Implementation of Colombia Trade Deal a New Low for Workers and the Environment
May 15, 2012
It is oddly fitting that U.S. Trade Representative (USTR) Ron Kirk would celebrate today’s implementation of the U.S.-Colombia trade deal at the U.S. Chamber of Commerce. After all, even as the U.S. government’s own projections showed that this pact and a similar one with Korea would increase the U.S. trade deficit, both USTR and the Chamber worked overtime to misrepresent this and other likely impacts.
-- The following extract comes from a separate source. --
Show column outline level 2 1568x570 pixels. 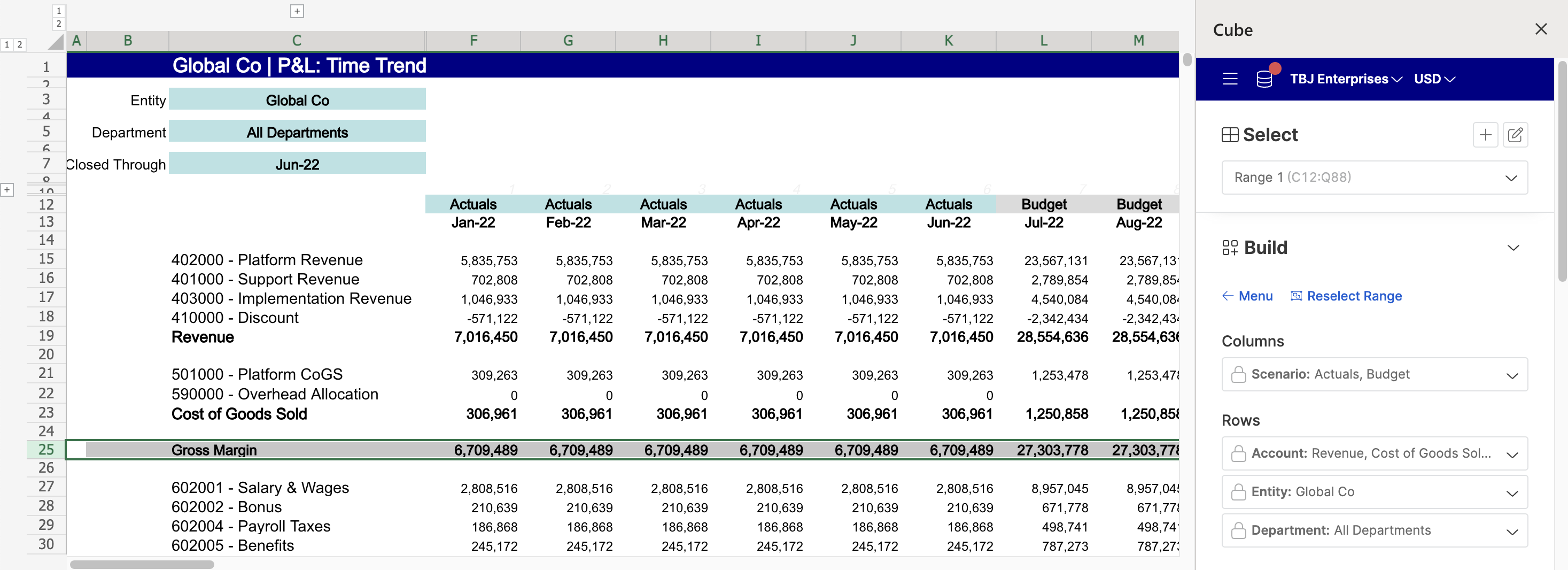coord(58,24)
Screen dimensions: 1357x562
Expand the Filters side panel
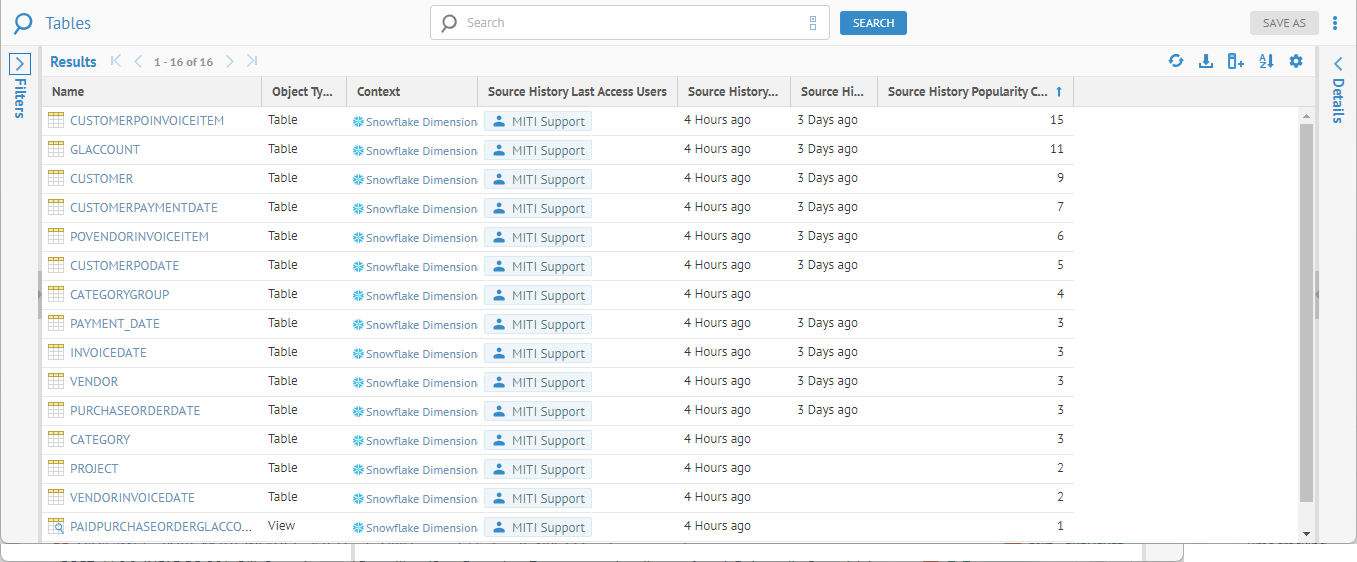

At a time when nearly four out of ten Americans are unemployed or simply not participating in the labor force, it is unconscionable to implement a trade deal with Colombia – the unionist murder capital of the world. At a time when multinational mining and other extractive industries are displacing poor Colombians, it is unthinkable for this pact to privilege these same corporations with special rights to challenge Colombia’s social and environmental mitigation policies in supranational tribunals. The Colombian government’s own pre-pact assessment anticipated the likely consequence of this deal: rural Colombians “would have no more than three options: migration to the cities or to other countries (especially the United States), working in drug cultivation zones, or affiliating with illegal armed groups.''
The failed North American Free Trade Agreement has virtually identical rules as the Colombia pact, and we know how that worked out: increased job insecurity and more corporate attacks on public interest policies outside of national judicial systems. These rules weren’t a good idea when it came to Mexico: they’re even worse when it comes to Colombia.
In October, President Obama set a new low by pushing a controversial U.S.-Colombia trade deal that attracted the highest level of Democratic opposition to a Democratic president’s trade initiative in history. Instead, record high levels of Republican support were marshaled, only because the Tea Party-supported members of Congress flip-flopped on their campaign commitments by voting for a trade deal that undermines American jobs and sovereignty.
If the administration continues the course on the failed trade policies of the Bush-Clinton-Bush years (as it seems to be with the nine-nation Trans-Pacific Partnership), it can expect continued outrage from people across the political spectrum.